That is a very logical concern. I trained at the Cleveland Clinic. I trust them. They will present you with options and risks and you will be able to make an informed decision. There may be medications that will can permanantly suppress the arrhythmia--it depends on what type of arrhythmia it is. If it is AVNRT (the most common in your age group), this is usually a very simple and safe procedure. One episode a month is pretty frequent, especially if you require shocks to get you out of it. This all comes down to a risks/benefits decision. After they talk to you about the risks/benefits/alternatives to the procedure, youcan make a more informed decision. I would tell you the options myself but I cannot do it without knowing what type of SVT it is.

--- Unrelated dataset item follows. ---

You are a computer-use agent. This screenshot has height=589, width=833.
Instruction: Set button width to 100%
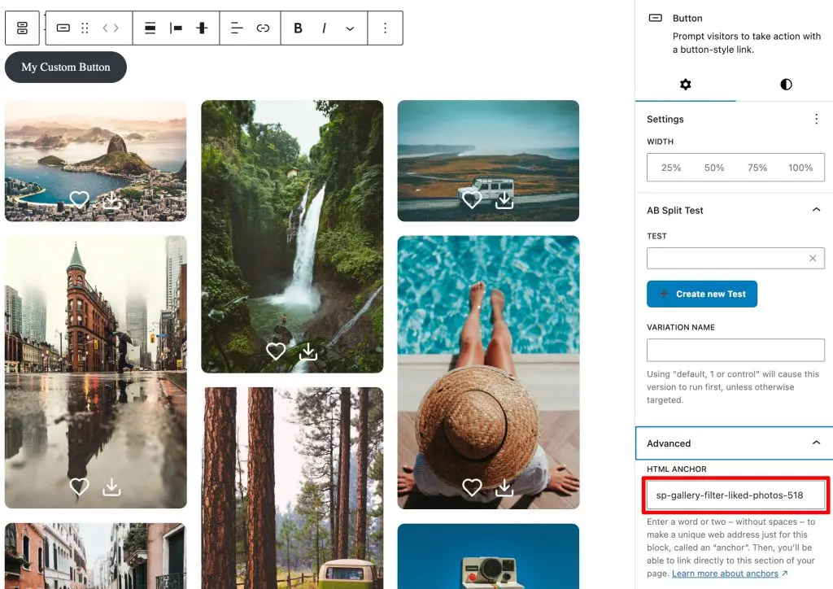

If your arrhythmia is atrial fibrillation, you will need a trial of medications before ablation to be compliant with the current guidelines for atrial fib ablations -- but I think you would know the name of the SVT if it was atrial fib.
I hope this answers your question. Please let us know what you decide to do and why after you visit the Cleveland Clinic.
Who is your appointment with?
I've had 3 ablations to improve my heart arrhythmias. It's not a terrible procedure. They use light sedation to keep you comfortable and there's usually a bit of bruising in the groin afterwards. That's about it. You didn't specify what type of SVT you have - PSVT, atrial flutter or fib? An ablation for a-fib is more complex than the average PSVT like I have. I agree with you that having the ablation sounds much better than taking meds with possible side effects the rest of your life. I'm sure your family is worried about the procedure but it sounds scarier than it really is. For me, the ablation was the way to go. I don't take any meds and my heart, although not perfect, is greatly improved. I'm happy with that.
I had an ablation for AVNRT about 3 weeks ago. The procedure itself was not a problem. I had some slight chest discomfort for a few hours, lying still was probably the worst part it. My heart rate was in the low 90's for about a week, and with minor exertion it would be 130 which was unexpected. Resting heart rate is now 60 and I am having minor palpitations frequently. My EP says this will settle down and he will consider the procedure successful if original symptoms don't return in 6 months. I think the bottom line is, everyone is different. If I had a choice, I would try medication first.
When you decided to have your ablation, how ofter were you experiencing your AVNRT? I'm not sure that I want to go that route yet. I have had two episodes in the last two years. I have just started taking a beta blocker in hopes that it will take care of the AVNRT. Did you cardio doc give you any alternatives outside of the ablation? I read in a a magazine re: SVT, that there is a "pill in the pocket" that would stop SVT....was that shared with you?
How are you doing now? Hopefully much better. Have you ever tried medication, if not why?
Episodes of AVNRT are scary and unpleasant to say the least. I started having them in my twenties, and have had episodes as often as once a month. I have found that while I can drink coffee, the combination of caffeine, OTC cold medications containing pseudoephedrine, and major stress increases the odds of AVNRT. My GP told me that although episodes are annoying and unpleasant, they are not dangerous (yeah, I know this is hard to believe). I learned to stop them using the valsalva maneuver...not always on the first try, but I never went to the ER.
I decided that at fifty, I would see an EP. He said AVNRT is the most common cause of tacycardia, and that it was nothing to worry about at my age, but twenty years from now it was likely that an episode would caue fainting spells. He thought that ablation was the treatment of choice and did not even suggest a trial of medication since ablation often cures AVNRT. He is welll respected in the medical community and I know other patients have been very pleased with the results of their ablations. If things settle down, and he says they will, then its a good thing.
I would definately take a wait and see approach if your episodes are infrequent, especially if a pill in the pocket is an option. If things get progressively worse, you might reconsider. It is a relatively safe procedure, but your EP will not know the exact location of the problem until he does the EP study.
I'm a 24 year old female who has been diagnosed with RVOT VT with about 25,000 PVC's a day. Over the past year, I tried living with this, but my episodes started becoming more frequent and more intolerable (dizzyness, extreme fatigue, palpitations, chest pain). For the past few weeks, i have been taking a beta blocker (Sotolol) and so far it's been very effective. However, i am concerned about the long term side effects of beta blockers and am debating if i should get ablation done. Has anyone here choosen ablation even when the beta blockers were working? Thanks!